This question already has an answer here:
I have a massive database that contains:
- abstracts of journal articles about ethics and moral philosophy,
- the date that each abstract was published, and
- the number of times that each abstract has been downloaded each month since it was first published.
I want use this data to train an algorithm that will predict the number of times that a new abstract will be downloaded per month based upon the text of the new abstract.
I write code regularly, primarily in Python, but I am new to machine learning and I am having trouble figuring out how to approach this project. From my preliminary research, I believe that this is a problem best addressed by a supervised learning method. There are many supervised learning methods, for example, those included in the scikit-learn package. I don't know how to go about assessing which method would be the best to use for my specific project.

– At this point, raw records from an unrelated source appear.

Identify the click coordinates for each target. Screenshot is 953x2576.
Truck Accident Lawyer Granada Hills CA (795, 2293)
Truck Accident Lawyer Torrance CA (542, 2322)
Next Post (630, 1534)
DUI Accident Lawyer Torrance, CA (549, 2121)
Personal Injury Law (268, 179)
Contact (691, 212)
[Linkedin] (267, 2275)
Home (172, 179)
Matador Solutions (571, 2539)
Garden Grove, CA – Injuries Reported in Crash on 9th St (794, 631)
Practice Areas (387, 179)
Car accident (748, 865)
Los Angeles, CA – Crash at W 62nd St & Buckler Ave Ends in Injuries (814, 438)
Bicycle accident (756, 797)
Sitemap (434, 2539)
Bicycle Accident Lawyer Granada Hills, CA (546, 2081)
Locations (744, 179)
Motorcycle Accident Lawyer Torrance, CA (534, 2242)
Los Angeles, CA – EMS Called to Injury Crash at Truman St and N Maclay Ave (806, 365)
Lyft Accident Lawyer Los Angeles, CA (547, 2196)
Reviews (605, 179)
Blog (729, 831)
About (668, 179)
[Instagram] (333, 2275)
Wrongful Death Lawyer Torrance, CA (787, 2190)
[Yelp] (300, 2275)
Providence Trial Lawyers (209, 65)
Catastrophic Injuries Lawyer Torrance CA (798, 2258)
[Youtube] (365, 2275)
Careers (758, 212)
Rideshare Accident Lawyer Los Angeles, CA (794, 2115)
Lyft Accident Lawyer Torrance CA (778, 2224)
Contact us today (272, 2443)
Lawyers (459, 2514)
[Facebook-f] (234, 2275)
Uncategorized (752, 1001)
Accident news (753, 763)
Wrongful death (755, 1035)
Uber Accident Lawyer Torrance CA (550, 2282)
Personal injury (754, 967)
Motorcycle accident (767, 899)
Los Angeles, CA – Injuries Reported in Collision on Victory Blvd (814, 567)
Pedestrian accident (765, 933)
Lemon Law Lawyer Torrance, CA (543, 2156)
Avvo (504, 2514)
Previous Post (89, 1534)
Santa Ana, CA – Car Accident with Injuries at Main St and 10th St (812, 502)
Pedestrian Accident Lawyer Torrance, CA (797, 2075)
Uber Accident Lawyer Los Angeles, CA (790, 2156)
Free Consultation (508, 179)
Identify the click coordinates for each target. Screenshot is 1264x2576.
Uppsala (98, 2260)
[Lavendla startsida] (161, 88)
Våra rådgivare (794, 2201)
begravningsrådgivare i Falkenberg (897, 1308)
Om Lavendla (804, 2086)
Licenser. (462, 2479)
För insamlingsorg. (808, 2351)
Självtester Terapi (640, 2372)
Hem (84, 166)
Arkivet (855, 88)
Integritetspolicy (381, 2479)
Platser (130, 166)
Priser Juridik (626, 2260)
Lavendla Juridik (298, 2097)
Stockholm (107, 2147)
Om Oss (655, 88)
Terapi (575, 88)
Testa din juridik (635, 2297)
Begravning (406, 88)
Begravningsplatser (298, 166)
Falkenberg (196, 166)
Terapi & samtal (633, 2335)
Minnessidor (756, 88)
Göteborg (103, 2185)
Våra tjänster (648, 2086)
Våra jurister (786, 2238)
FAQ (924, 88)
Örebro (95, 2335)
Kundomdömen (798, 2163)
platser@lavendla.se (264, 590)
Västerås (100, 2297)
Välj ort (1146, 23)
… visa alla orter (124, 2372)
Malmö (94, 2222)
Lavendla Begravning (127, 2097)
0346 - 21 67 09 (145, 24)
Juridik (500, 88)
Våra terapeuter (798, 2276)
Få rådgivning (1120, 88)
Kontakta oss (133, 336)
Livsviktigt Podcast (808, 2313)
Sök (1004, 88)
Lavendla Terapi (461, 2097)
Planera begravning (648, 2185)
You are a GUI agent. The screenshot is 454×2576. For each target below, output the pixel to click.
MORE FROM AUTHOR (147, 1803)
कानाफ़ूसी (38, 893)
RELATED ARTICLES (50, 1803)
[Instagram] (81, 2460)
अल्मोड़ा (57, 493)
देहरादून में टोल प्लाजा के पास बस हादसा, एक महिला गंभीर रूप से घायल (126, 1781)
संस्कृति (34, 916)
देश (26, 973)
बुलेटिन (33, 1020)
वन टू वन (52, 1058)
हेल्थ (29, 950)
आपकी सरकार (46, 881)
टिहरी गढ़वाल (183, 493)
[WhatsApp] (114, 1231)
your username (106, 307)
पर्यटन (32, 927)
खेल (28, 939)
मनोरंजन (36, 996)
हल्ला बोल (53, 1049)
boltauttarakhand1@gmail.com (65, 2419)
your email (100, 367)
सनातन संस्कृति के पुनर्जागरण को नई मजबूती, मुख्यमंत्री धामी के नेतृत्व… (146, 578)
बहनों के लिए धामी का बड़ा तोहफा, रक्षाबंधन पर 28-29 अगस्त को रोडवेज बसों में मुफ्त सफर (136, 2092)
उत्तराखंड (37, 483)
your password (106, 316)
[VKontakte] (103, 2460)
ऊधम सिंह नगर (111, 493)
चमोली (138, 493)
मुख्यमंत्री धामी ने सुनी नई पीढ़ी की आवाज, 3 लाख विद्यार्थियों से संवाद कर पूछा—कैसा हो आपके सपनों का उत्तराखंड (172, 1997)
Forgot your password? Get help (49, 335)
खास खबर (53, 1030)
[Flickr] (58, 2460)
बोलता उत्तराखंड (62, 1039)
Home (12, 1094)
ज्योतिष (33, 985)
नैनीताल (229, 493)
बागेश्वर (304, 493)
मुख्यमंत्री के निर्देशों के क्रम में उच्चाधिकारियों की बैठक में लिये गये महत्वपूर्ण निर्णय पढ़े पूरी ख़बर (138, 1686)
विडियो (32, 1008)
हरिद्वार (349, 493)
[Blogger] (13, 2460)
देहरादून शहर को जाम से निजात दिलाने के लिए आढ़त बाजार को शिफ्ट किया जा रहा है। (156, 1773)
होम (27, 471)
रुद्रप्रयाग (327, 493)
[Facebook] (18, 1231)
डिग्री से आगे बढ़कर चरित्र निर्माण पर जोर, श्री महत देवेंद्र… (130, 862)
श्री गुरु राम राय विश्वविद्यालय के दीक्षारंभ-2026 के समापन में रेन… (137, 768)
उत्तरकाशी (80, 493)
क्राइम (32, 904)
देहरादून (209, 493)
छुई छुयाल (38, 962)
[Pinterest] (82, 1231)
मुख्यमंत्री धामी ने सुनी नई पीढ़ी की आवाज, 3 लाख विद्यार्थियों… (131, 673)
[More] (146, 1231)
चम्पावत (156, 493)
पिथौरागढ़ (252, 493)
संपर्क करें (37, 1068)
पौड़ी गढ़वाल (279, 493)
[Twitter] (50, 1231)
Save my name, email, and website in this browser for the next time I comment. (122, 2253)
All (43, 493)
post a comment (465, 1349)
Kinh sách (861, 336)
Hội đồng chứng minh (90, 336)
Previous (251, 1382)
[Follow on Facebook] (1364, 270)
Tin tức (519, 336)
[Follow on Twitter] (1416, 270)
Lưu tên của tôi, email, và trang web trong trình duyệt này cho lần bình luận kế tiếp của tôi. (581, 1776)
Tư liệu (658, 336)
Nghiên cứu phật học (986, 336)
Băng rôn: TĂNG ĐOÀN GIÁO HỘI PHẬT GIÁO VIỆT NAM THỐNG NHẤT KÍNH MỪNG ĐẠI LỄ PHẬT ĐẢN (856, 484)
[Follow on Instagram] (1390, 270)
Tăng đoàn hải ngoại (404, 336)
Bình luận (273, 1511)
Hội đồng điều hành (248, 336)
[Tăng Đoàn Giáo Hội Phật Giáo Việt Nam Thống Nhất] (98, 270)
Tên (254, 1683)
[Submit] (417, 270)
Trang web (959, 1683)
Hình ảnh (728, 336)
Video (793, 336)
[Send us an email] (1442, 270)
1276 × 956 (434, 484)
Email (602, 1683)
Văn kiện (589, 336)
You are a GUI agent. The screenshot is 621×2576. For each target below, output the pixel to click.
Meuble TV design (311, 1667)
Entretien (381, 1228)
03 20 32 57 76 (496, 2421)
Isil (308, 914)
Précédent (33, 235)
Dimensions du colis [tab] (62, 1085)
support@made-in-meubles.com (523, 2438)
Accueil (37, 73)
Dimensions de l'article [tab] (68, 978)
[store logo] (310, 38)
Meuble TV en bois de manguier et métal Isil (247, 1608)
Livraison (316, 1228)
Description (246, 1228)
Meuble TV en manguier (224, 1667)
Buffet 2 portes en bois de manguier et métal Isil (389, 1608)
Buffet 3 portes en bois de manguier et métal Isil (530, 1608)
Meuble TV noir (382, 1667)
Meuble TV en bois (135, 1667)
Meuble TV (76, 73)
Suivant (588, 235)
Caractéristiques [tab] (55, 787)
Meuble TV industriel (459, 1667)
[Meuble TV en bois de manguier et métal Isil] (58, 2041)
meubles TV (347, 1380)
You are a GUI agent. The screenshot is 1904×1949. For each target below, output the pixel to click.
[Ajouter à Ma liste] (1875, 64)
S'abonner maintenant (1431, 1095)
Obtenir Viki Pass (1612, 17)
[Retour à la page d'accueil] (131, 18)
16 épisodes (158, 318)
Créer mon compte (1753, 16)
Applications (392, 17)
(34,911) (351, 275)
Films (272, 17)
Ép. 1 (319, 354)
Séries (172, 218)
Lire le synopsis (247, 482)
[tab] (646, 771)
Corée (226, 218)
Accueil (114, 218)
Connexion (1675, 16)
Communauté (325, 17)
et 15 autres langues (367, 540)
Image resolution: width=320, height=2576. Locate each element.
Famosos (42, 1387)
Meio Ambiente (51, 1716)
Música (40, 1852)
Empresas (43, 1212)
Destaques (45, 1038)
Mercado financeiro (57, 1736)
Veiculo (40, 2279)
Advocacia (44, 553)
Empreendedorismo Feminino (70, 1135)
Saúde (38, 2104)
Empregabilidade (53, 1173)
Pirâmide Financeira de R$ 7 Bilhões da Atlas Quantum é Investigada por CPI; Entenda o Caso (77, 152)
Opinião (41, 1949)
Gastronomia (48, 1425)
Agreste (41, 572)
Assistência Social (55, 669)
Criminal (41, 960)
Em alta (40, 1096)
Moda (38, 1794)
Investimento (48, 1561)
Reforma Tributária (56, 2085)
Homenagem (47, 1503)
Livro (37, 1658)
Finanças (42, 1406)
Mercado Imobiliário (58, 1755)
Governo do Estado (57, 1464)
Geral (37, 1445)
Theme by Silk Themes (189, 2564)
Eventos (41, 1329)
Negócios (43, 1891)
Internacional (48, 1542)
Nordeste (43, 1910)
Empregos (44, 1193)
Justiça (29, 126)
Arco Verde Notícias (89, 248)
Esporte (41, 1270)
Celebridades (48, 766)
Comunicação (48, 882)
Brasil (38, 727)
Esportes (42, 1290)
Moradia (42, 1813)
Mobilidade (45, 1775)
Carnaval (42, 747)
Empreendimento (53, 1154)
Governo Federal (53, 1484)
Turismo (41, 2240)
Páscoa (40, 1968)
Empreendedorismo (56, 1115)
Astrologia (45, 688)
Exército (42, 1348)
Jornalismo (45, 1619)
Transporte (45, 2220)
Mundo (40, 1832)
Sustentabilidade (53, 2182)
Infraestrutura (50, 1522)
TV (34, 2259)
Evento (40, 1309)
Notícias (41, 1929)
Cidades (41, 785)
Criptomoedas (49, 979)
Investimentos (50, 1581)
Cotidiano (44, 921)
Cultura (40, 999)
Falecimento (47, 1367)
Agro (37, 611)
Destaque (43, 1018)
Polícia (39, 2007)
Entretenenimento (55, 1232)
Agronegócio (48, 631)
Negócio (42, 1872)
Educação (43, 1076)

What is the best statistical or machine learning approach to this problem, or, what steps can I take to determine what the best approach is?
This is an example abstract from the database:
For millennia, philosophers have speculated about the origins of ethics. Recent research in evolutionary psychology and the neurosciences has shed light on that question. But this research also has normative significance. A standard way of arguing against a normative ethical theory is to show that in some circumstances the theory leads to judgments that are contrary to our common moral intuitions. If, however, these moral intuitions are the biological residue of our evolutionary history, it is not clear why we should regard them as having any normative force. Research in the neurosciences should therefore lead us to reconsider the role of intuitions in normative ethics.